Problem to solve: Below is a listing; restate from it, character for character, the lines beginning at the line holding "The height and width of the screenshot is (1484, 2520)." and ending at the line holding "Given: Switch to Date relative view", both included.
::: Raw data :::
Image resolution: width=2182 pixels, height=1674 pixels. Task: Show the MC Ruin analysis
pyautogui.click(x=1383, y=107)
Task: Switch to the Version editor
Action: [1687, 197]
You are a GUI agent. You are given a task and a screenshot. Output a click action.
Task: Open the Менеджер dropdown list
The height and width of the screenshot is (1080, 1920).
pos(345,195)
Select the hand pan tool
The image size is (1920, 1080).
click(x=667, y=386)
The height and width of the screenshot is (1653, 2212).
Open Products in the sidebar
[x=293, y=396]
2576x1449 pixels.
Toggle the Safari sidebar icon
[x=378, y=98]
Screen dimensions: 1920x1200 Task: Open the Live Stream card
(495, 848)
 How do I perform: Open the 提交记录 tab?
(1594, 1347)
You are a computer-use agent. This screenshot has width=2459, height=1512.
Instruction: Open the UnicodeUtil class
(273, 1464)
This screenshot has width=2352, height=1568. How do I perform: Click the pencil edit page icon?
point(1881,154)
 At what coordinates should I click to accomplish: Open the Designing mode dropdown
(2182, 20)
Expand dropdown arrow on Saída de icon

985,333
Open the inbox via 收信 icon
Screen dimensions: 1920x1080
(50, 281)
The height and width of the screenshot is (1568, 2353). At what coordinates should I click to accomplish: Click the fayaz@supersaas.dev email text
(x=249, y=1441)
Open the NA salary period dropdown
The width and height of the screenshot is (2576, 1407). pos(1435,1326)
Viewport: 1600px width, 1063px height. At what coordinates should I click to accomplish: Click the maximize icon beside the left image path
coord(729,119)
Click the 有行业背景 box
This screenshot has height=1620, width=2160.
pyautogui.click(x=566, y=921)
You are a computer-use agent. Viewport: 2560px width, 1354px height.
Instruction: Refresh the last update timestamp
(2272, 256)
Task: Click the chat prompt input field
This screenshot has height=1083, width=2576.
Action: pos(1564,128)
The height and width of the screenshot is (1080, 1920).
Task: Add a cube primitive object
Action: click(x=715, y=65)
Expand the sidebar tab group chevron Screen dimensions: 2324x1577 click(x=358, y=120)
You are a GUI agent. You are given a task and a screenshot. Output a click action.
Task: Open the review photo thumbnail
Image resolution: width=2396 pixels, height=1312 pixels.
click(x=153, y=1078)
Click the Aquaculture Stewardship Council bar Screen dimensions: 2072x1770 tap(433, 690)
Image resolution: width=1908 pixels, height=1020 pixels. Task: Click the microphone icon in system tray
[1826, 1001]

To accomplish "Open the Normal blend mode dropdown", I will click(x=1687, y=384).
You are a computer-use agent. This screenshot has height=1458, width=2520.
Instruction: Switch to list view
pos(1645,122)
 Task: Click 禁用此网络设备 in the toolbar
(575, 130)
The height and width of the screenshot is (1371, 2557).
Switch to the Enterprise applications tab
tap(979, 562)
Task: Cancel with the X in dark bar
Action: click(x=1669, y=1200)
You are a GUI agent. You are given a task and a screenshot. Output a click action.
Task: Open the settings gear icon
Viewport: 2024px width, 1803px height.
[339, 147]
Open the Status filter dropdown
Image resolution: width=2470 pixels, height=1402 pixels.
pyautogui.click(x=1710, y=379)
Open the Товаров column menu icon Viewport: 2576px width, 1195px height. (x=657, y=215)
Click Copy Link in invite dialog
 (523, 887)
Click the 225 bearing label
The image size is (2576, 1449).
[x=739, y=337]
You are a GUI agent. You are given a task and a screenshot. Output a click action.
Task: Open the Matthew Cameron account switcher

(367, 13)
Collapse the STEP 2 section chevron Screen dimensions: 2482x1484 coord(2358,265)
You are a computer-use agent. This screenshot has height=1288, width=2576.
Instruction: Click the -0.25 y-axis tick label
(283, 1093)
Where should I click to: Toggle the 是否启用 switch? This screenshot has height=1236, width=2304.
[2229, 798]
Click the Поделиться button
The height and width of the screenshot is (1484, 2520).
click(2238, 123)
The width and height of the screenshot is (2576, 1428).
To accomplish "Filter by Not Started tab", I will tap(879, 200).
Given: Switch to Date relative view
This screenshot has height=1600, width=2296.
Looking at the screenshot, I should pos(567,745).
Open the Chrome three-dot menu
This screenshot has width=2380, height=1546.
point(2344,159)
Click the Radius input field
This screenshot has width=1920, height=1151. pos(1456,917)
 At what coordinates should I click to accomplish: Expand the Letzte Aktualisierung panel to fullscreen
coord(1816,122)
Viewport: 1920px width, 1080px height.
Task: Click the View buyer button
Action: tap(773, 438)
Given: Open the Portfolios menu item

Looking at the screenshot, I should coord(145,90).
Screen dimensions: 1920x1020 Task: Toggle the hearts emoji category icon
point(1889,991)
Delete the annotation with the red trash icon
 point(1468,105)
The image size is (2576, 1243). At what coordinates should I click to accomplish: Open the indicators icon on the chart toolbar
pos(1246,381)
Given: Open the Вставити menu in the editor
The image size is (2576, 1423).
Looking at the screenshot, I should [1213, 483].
:::
Response below:
The height and width of the screenshot is (1484, 2520).
click(2238, 123)
The width and height of the screenshot is (2576, 1428).
To accomplish "Filter by Not Started tab", I will tap(879, 200).
Given: Switch to Date relative view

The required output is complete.